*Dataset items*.

[Start of Attachment]

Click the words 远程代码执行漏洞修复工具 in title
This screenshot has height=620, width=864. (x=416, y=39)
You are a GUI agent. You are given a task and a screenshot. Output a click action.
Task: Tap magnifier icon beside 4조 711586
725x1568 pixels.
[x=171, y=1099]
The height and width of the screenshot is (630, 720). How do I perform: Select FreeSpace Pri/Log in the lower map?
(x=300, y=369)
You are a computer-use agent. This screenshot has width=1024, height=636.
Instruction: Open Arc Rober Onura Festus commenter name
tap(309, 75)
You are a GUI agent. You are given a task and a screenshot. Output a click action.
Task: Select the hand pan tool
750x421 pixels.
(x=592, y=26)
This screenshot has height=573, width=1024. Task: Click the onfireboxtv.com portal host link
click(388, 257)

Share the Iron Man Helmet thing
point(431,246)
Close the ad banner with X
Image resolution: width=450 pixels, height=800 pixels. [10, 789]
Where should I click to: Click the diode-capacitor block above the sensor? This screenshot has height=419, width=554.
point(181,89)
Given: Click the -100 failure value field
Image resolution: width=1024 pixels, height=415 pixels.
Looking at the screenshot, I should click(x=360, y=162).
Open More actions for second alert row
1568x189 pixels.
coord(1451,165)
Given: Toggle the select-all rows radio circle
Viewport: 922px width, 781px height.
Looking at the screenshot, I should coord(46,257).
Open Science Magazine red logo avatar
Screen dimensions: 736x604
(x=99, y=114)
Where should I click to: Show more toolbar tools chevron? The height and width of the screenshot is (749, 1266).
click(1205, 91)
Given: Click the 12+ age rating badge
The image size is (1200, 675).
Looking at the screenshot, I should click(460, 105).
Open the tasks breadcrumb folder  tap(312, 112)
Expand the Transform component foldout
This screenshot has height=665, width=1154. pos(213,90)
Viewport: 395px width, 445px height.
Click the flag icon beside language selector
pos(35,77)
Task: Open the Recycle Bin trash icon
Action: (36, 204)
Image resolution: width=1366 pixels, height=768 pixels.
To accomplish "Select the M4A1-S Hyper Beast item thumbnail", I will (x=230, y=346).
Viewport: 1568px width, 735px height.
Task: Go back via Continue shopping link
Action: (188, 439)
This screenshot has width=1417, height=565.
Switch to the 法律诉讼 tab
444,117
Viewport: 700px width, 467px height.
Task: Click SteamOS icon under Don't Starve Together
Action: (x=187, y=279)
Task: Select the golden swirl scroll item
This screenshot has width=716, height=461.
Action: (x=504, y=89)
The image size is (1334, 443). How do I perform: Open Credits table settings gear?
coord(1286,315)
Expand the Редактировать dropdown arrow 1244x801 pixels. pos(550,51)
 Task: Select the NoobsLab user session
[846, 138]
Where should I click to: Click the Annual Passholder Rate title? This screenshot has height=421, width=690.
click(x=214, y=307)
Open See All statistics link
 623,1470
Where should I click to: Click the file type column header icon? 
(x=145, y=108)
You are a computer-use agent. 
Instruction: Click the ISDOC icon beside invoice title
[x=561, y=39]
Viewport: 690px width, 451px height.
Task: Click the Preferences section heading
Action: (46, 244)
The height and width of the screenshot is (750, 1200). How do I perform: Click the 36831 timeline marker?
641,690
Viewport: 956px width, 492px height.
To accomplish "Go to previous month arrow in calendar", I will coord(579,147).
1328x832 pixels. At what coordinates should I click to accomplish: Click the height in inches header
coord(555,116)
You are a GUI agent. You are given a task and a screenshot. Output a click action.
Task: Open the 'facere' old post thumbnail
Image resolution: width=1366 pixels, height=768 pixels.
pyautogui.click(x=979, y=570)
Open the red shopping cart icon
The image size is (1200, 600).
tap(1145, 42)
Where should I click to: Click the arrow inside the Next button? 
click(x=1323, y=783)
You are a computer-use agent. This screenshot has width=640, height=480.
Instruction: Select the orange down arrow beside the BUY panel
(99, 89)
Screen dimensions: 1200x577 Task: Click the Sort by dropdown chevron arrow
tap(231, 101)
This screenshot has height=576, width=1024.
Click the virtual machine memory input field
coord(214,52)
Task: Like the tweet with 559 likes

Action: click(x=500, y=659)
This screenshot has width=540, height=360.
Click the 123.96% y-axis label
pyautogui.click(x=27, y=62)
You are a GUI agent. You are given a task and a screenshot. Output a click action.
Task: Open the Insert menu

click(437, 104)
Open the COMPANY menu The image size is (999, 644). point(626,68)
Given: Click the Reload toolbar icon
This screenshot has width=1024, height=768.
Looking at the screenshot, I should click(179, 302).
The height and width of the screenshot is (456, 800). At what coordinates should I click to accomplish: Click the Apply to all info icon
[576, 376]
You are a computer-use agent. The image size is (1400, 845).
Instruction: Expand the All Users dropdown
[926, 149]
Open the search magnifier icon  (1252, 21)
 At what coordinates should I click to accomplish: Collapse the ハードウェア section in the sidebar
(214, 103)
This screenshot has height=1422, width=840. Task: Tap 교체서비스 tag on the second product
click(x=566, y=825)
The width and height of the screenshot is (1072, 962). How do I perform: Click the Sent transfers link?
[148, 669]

[End of Attachment]

*TASK BRIEF*.
All lines of the entries above where "computer" turns up should be reported.

*SOLUTION TO THIS PROBLEM*.
You are a computer-use agent. This screenshot has width=1024, height=636.
You are a computer-use agent. 
You are a computer-use agent. This screenshot has width=640, height=480.
You are a computer-use agent. The image size is (1400, 845).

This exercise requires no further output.